The problem
Can you lay out all of the lines below as a numbered list, skipping any blank lines and leaving the pictures out of your answer?

[Items drawn from a data source]
------------------------------------------------------------------------

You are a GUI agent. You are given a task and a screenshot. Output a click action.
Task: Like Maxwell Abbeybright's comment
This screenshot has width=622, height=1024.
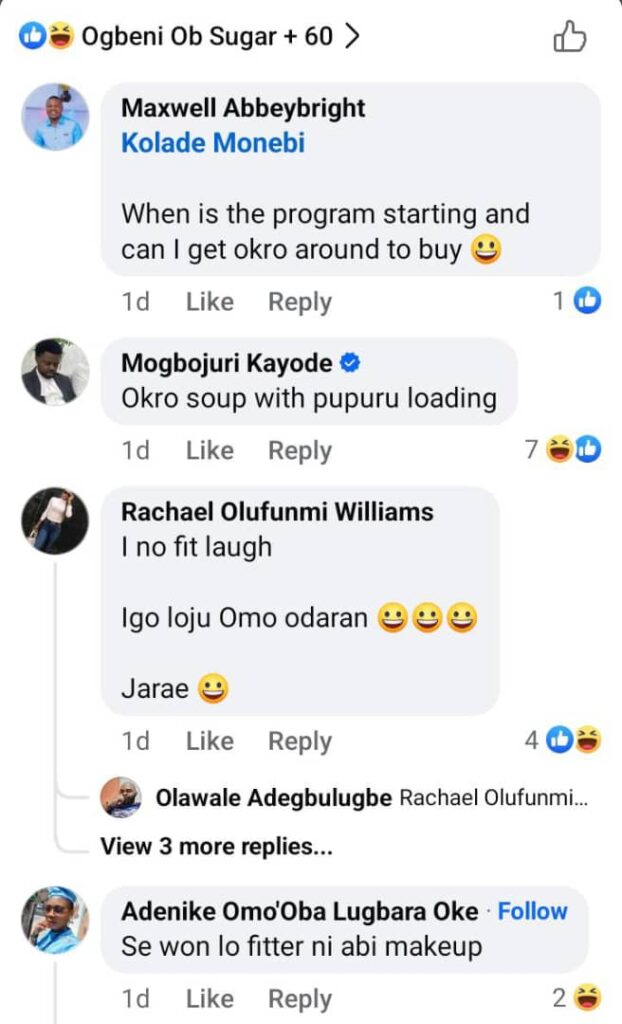point(209,302)
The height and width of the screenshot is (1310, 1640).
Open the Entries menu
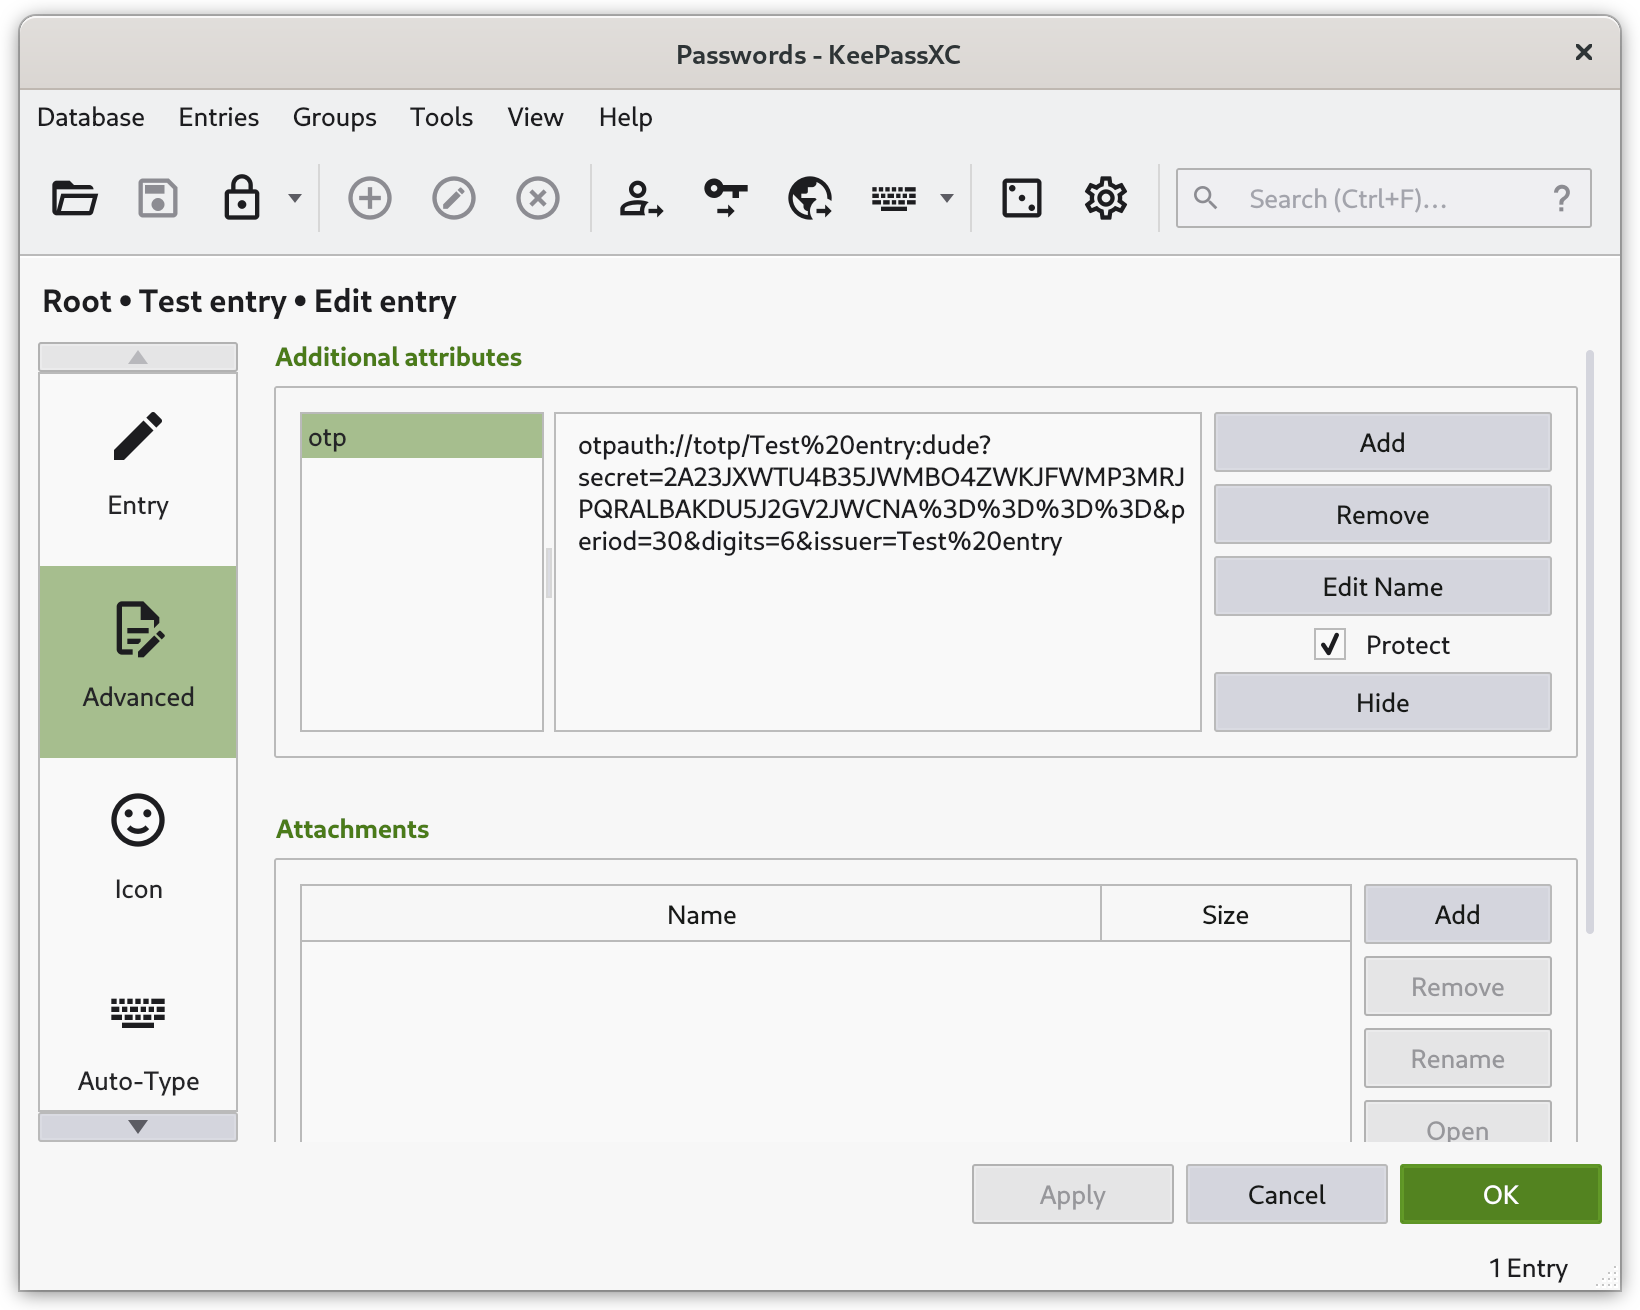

------------------------------------------------------------------------

Exercise solution
1. You are a GUI agent. You are given a task and a screenshot. Output a click action.
2. Task: Like Maxwell Abbeybright's comment
3. This screenshot has width=622, height=1024.
4. point(209,302)
5. The height and width of the screenshot is (1310, 1640).
6. Open the Entries menu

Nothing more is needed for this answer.